What is expected: Reproduce precisely the lines between the start of the data below and the line with "Click the 注销", both included.

Records from a collection:
________

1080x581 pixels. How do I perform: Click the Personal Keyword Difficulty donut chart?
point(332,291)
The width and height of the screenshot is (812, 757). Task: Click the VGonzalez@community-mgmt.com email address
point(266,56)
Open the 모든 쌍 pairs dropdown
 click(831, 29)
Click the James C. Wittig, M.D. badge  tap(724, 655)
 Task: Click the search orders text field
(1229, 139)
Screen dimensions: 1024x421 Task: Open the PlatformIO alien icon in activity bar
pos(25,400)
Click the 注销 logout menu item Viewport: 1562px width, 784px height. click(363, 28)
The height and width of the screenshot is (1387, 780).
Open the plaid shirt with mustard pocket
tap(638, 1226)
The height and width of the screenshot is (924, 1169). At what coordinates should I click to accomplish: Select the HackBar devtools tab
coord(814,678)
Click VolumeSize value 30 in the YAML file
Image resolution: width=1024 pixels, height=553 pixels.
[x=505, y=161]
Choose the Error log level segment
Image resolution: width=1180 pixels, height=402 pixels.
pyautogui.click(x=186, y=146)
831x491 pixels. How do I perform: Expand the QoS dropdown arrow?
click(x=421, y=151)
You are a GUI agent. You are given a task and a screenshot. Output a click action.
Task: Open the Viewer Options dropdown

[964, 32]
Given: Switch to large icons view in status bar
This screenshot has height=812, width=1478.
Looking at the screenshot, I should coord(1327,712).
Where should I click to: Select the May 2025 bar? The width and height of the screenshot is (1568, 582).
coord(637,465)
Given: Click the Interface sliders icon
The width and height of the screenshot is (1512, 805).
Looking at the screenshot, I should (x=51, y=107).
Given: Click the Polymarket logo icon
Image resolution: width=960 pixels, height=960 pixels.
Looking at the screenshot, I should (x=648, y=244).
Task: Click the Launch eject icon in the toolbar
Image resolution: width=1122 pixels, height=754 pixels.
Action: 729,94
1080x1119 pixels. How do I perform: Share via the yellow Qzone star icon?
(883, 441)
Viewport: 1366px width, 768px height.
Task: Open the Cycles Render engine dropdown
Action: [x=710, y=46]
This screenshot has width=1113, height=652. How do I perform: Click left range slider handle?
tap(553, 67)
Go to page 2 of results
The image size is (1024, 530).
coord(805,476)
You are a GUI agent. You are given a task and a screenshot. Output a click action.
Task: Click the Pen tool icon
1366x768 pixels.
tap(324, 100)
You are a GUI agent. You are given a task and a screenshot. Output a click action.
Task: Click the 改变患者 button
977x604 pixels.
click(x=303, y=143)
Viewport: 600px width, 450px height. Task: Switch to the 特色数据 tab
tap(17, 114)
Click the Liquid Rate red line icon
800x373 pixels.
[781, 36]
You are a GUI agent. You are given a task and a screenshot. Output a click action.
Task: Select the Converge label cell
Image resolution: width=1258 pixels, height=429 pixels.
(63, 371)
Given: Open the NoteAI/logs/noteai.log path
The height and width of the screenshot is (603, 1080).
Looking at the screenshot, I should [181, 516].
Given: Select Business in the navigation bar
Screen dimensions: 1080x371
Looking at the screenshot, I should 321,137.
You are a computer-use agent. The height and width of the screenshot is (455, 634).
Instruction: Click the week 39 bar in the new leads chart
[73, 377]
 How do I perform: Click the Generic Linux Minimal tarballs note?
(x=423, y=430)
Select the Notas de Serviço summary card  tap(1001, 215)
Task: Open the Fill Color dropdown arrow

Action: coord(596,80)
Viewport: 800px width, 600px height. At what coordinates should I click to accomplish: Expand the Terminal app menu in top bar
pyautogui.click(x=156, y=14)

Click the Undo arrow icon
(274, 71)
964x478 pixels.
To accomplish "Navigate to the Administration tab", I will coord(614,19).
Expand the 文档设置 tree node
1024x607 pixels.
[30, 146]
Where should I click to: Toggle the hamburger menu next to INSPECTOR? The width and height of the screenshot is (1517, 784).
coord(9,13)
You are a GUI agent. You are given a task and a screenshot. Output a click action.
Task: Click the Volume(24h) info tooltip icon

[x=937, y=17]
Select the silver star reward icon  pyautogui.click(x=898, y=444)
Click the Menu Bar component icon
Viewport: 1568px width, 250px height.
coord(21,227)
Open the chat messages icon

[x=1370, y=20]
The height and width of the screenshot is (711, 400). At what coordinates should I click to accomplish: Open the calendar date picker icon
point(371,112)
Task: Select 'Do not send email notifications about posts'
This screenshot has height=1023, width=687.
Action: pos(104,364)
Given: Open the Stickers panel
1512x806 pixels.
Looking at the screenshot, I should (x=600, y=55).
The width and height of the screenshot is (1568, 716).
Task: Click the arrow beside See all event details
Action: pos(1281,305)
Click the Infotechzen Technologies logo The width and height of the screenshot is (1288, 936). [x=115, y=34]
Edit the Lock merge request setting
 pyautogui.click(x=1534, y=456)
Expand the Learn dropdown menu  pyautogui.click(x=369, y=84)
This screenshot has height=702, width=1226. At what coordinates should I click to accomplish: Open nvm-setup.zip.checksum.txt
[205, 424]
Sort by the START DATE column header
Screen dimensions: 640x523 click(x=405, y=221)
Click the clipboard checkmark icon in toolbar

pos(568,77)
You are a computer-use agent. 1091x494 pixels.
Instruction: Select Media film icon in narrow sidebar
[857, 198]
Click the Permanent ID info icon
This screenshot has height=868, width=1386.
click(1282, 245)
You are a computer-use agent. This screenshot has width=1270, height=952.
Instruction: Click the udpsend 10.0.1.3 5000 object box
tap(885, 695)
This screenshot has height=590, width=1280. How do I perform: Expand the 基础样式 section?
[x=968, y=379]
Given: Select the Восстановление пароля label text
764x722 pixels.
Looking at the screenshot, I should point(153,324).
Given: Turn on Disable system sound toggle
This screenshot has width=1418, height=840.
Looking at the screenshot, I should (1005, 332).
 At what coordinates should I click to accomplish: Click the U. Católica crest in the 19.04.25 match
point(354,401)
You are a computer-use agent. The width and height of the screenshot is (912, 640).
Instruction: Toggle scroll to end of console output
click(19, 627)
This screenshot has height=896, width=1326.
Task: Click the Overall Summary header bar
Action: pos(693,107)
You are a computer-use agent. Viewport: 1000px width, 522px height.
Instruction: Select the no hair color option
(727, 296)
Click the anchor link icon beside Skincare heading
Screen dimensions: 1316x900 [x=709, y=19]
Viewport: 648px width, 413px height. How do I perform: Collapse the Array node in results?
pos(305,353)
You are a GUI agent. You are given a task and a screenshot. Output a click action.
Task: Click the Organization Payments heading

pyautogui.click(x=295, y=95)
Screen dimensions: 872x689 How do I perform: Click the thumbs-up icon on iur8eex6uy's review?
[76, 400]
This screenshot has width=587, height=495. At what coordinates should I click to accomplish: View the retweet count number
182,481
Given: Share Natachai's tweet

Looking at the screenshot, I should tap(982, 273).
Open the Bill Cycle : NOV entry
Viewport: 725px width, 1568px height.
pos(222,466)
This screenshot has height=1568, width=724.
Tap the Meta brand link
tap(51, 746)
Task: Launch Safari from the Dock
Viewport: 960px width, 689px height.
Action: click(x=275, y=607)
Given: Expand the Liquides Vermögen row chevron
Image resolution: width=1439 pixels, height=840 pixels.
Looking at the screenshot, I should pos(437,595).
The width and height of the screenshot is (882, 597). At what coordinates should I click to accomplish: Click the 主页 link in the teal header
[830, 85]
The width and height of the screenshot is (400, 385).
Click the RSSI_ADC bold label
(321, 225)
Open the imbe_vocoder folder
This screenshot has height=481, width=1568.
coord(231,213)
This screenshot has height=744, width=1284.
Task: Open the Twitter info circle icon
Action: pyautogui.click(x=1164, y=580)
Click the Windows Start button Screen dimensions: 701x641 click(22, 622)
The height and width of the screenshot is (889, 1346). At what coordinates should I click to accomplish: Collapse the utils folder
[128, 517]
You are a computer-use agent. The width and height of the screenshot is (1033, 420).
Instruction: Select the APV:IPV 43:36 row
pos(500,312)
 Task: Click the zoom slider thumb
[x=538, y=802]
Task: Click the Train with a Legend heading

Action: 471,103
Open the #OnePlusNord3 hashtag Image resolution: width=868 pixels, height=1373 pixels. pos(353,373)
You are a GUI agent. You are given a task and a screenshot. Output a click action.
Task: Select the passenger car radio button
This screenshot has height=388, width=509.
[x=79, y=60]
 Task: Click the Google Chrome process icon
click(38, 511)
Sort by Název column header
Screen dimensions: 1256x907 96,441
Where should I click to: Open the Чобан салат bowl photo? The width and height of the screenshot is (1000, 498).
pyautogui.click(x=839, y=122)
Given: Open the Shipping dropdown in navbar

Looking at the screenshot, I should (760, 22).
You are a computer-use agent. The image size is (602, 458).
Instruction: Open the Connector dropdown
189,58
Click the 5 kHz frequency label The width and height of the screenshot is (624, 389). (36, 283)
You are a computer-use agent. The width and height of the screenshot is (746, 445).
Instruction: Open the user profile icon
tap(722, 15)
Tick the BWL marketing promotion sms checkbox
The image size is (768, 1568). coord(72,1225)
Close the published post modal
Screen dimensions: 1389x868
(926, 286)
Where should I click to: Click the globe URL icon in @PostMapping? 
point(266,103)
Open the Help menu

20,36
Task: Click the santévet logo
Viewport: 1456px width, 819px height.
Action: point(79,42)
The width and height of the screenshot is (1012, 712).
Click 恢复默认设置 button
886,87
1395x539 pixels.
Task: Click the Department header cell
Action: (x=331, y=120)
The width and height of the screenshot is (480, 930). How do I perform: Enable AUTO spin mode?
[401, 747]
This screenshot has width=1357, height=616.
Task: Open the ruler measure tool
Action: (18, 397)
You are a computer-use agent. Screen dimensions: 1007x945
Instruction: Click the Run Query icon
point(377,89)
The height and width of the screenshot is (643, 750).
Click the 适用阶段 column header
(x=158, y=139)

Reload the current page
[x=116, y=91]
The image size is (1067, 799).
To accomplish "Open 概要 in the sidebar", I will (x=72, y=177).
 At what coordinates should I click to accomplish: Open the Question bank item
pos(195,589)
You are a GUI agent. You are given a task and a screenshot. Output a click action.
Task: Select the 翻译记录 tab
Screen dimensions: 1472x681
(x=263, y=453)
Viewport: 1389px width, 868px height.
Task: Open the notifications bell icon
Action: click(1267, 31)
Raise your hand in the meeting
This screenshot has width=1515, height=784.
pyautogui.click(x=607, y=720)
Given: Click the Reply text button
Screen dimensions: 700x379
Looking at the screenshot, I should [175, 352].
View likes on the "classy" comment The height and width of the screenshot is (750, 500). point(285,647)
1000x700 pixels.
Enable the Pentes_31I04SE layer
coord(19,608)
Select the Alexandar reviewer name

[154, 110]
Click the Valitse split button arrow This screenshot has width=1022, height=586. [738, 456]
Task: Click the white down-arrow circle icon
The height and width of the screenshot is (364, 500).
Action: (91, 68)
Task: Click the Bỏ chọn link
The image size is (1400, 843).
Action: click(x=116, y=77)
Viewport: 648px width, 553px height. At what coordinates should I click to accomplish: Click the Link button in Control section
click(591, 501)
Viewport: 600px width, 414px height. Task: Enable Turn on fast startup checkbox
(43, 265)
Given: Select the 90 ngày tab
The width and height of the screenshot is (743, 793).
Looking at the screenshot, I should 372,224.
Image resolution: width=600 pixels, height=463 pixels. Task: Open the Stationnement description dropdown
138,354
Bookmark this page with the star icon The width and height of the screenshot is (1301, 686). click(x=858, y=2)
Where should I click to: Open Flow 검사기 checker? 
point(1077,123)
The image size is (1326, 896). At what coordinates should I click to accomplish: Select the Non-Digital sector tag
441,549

________

Answer space:
1080x581 pixels. How do I perform: Click the Personal Keyword Difficulty donut chart?
point(332,291)
The width and height of the screenshot is (812, 757). Task: Click the VGonzalez@community-mgmt.com email address
point(266,56)
Open the 모든 쌍 pairs dropdown
 click(831, 29)
Click the James C. Wittig, M.D. badge  tap(724, 655)
 Task: Click the search orders text field
(1229, 139)
Screen dimensions: 1024x421 Task: Open the PlatformIO alien icon in activity bar
pos(25,400)
Click the 注销 logout menu item Viewport: 1562px width, 784px height. click(363, 28)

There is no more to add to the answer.